Every literature on project management reminds us that the longest path of dependent tasks determines the total duration of the project. Every practicing manager believes that delaying work on the longest path damages the project timeline. So, logically speaking, project management should focus on ensuring minimal delays on the longest path. With this strong intuition, managers spend a lot of time in planning and execution to ensure focus on the longest path. In planning, efforts are made to move tasks away from the longest path into the feeder path to crash lead times, while in execution, faced with a choice, the priority is given to the needs of the longest path even at the cost of a few delays on the feeder path.
Analysis of delayed projects reveals a pattern, the delays of the projects are not just because of the delays in the original longest path. In fact, the longest path keeps shifting across many path sequences throughout execution creating chaos of shifting priorities. Even seemingly non-critical items with a lot of slack in the original path become critical adding to the frustration of managers. Small low lead time items, non-critical designs, and non-critical resources hold up projects quite too often.
It is time we looked at the limitation of the longest path theory and evaluate it critically for a Multi-Project environment– an environment where the same set of resources are involved in delivering tasks across various projects and even different legs of a single project. The resource dependency environment across projects and legs within a project can create havoc of delays if one blindly follows the logic of “longest-path-first-no-matter-what”.
Let us try to understand the problem with an example of a simple network. We have a project of 3 tasks (A, B, and C) to be executed by 3 different skilled resources blue, green, and orange.
As we put the task durations, we are not happy with the total duration. A close examination of the dependencies, tells us that task B need not wait for the completion of task A to start and the remaining part of task A is actually required to be ready before the start of task C. This analysis provides a thrill to every manager as lead times come down in the planning stage. The new crashed network looks like as given below.
The above approach to network planning leads to the creation of complex networks with many feeding chains. At this stage, one is not bothered with this complexity because such detailed analysis helps in crashing lead times in the planning stage.
Now let us try to understand the scenario from a Multi-Project environment. The blue resource is not just working on the longest and feeding paths of a single project, but at any point in time, also has to execute similar tasks of other projects.
When the network model is changed, there are two gains, not only lead-time of single project is lower, the blue resource gets a window of opportunity – an opportunity to exercise choice. If the blue resource has no other project on its waiting list, it can actually go ahead and finish the remaining part of task A (task A”) knowing fully well that it may not be required in immediate future. But it is better to finish up the remaining part of task A of a project rather than standing idle and wasting capacity.

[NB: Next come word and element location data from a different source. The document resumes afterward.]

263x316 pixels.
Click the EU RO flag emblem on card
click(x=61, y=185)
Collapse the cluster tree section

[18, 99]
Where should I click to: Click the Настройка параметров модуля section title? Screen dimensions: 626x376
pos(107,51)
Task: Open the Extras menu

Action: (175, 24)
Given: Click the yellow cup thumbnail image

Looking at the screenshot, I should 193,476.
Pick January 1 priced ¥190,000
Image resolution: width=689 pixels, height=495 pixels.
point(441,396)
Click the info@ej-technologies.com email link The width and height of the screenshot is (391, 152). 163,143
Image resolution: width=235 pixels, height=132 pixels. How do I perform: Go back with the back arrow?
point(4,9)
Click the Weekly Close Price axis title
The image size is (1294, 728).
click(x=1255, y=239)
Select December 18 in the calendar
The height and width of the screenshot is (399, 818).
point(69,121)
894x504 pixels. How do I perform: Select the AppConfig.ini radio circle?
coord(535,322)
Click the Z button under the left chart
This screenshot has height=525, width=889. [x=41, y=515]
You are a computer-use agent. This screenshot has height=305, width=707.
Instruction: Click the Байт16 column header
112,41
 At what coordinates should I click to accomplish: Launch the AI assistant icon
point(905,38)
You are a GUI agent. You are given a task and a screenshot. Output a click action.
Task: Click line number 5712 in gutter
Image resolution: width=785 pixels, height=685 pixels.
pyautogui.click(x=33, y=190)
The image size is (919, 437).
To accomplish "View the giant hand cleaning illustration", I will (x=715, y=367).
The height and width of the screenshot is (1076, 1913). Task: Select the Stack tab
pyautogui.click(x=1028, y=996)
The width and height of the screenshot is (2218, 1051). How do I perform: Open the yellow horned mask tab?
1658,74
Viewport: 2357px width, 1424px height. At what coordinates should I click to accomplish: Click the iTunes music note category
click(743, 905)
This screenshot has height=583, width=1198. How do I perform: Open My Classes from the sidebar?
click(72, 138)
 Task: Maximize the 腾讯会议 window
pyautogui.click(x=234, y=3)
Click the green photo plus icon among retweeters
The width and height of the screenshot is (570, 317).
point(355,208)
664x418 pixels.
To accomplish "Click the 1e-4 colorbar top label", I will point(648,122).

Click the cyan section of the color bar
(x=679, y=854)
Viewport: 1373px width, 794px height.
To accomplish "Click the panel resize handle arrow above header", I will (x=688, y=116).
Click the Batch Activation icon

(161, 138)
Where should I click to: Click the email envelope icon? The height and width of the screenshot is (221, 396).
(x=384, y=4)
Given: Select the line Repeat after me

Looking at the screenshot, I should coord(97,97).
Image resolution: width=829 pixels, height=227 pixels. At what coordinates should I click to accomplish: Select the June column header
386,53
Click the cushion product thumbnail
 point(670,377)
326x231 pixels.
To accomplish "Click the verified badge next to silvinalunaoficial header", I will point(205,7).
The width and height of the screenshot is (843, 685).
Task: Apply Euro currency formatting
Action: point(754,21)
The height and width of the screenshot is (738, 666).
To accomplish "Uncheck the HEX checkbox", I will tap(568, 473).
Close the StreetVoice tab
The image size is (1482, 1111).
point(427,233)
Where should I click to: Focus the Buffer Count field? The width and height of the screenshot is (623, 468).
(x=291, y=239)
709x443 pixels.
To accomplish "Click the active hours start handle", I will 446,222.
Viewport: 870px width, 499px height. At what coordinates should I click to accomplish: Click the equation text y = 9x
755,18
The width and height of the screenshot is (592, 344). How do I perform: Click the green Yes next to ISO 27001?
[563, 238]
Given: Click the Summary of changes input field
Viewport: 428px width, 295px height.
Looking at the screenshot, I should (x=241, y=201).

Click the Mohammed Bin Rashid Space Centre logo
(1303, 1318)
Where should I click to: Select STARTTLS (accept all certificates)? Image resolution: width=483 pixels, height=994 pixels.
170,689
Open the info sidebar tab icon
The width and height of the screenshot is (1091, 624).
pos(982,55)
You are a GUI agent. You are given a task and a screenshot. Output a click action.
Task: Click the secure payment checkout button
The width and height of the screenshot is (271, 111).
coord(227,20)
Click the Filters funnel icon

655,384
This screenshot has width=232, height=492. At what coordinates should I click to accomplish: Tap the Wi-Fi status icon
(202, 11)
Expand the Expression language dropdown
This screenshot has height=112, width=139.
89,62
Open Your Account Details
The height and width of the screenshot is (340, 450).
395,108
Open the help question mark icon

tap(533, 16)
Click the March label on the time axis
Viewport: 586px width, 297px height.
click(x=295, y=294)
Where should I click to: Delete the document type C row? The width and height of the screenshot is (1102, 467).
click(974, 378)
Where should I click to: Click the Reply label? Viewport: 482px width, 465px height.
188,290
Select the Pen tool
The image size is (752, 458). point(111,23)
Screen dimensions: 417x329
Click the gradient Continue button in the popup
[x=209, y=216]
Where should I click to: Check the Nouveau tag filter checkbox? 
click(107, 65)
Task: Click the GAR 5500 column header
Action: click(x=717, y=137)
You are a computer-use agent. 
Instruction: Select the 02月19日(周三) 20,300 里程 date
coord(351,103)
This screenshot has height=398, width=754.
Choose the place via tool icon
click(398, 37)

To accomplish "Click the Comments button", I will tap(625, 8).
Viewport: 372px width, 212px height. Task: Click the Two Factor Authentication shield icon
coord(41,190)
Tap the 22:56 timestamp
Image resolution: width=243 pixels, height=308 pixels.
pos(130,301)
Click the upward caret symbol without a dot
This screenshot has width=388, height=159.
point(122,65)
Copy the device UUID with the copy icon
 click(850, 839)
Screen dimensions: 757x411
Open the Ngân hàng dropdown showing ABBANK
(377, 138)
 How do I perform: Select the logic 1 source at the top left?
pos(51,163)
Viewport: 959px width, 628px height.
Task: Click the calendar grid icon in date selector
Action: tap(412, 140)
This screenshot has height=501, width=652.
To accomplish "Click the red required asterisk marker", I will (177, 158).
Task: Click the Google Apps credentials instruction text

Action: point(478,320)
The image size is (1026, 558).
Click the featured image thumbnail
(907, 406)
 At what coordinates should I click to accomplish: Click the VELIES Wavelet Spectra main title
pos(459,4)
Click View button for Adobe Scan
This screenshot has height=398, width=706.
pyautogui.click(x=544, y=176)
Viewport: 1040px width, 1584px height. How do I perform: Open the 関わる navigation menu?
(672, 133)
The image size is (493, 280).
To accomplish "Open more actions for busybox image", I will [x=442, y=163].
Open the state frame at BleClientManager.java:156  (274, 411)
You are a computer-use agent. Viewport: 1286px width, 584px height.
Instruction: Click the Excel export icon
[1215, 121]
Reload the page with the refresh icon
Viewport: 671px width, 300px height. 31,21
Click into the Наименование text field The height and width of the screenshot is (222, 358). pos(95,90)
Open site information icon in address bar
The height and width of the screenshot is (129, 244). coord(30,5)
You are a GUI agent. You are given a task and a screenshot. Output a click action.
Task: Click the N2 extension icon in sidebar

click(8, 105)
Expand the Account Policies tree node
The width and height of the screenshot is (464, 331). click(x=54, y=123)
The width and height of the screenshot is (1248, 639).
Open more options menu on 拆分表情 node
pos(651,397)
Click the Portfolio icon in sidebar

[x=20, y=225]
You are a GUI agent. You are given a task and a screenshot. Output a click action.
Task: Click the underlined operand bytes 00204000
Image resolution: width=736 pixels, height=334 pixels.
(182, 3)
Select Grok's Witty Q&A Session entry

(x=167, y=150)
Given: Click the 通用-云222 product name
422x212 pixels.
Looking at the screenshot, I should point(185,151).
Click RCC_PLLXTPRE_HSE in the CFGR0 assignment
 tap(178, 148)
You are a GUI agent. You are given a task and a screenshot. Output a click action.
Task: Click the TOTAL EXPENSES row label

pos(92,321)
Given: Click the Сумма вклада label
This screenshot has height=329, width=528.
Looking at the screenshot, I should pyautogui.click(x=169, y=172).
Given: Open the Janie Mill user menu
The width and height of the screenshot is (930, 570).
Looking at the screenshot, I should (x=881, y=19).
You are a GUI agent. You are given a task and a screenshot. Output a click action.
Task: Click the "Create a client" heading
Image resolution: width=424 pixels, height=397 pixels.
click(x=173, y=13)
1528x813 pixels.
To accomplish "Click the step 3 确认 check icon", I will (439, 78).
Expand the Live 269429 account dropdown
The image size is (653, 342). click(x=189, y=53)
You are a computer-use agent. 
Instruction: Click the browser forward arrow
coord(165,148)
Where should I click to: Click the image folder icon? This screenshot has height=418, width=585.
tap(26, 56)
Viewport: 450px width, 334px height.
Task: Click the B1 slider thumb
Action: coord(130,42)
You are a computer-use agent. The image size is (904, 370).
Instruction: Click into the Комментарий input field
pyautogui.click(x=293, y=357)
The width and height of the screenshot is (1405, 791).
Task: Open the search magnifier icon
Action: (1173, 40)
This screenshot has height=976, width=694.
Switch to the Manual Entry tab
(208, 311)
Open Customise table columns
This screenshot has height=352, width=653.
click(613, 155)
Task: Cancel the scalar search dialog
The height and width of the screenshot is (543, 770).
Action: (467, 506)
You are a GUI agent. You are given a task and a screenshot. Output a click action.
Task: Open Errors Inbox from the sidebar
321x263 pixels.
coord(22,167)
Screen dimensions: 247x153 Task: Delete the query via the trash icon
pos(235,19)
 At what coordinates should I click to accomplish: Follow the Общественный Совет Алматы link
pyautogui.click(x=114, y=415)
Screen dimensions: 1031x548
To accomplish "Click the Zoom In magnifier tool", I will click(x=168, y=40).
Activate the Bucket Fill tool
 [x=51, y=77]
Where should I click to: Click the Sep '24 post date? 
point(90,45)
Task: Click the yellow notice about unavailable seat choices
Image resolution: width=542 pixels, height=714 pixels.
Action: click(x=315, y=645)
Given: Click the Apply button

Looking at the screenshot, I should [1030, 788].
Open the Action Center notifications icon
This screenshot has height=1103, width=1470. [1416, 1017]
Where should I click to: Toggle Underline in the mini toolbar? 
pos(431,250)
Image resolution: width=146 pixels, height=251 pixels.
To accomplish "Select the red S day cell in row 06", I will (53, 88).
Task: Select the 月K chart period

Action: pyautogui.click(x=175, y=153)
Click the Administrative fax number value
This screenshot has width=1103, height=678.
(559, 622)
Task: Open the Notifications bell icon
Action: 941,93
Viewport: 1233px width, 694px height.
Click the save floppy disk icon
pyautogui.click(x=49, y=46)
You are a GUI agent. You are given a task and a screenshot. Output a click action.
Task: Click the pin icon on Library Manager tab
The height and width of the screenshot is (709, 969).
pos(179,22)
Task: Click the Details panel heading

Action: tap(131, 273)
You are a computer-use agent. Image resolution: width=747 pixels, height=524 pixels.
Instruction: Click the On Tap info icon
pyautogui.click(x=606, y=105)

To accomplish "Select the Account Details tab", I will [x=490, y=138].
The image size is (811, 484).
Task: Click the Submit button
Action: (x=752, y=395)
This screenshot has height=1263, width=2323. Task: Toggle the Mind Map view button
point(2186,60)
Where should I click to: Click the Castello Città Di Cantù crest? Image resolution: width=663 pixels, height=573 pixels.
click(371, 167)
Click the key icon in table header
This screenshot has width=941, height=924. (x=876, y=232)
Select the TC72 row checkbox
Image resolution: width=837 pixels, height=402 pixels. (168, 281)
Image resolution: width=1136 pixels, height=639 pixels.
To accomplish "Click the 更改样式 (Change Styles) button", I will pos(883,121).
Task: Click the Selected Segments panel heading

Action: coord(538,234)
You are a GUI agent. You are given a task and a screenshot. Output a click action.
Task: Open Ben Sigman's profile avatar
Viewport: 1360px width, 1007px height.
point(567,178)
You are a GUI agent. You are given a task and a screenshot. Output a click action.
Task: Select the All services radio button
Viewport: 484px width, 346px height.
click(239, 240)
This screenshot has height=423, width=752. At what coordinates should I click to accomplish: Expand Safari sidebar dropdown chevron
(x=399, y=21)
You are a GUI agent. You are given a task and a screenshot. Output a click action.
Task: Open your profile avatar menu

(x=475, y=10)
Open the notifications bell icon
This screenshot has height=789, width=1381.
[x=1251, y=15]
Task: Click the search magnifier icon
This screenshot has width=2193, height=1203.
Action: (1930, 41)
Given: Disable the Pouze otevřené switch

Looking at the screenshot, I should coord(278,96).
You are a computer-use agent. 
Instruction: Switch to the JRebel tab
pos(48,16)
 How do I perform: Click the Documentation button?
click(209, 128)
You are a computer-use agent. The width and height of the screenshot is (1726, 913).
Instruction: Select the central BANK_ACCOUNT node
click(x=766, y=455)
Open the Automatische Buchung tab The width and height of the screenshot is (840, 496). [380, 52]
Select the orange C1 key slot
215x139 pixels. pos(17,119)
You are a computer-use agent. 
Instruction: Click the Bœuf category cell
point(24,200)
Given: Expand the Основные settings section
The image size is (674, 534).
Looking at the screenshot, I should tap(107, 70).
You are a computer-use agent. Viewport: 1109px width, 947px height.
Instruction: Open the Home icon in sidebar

As shown in the diagram, if the blue resource uses the window of opportunity created in project 1 by working on task A of project 2, it is a good decision as the blue resource is working on a task which has an immediate requirement. But at the same time, as the above diagram shows, the window of opportunity for project 1 is substantially reduced. If the blue resource tries to focus on completing task A of a few more projects (project 3 and project 4 as shown in the diagram below), then project 1 will be compromised as the window of opportunity will be exposed and the feeding path will become critical for project 1.
This implies that there is a limit to the number of projects that should be opened by the blue resource. In this case, it might be just 2 projects. This is called as the work-in-progress limit rule. Blue resource should be allowed to have 2 projects as their Work-in-Progress (WIP) limit. Within the WIP, it should work on tasks of the longest paths of two projects and then return at the right time to finish the feeding path tasks of the two projects. Once a project goes out of the WIP, a new one should be allowed for processing by blue resource. This rule tells that the blue resource would be working on feeding tasks of projects (projects 1 and 2 in the above example) even when the longest path tasks of other projects are waiting (Project 3 and 4). This is to ensure the resource comes back in right time without causing a change in the longest path.
In a Multi-Project environment, without a WIP rule, if one keeps working on the longest path on many projects while keeping feeder paths aside, soon the feeder paths of many projects become critical requiring one to drop everything else thus creating a cascading loop of frequent expediting, shifting critical paths and delays in almost every project.
Many try to deal with the above problem by detailed scheduling of tasks. One assumes that the task schedules with exact start dates will resolve the conflicts of priority. However, the uncertainties in task durations in execution make this a fruitless exercise as the dates begin to clash within no time. Other priority rules like “always longest path first” creates a cascading effect of delays. The longest path first rule has to be superseded by the rule of WIP limits for every critical resource group supporting multiple projects.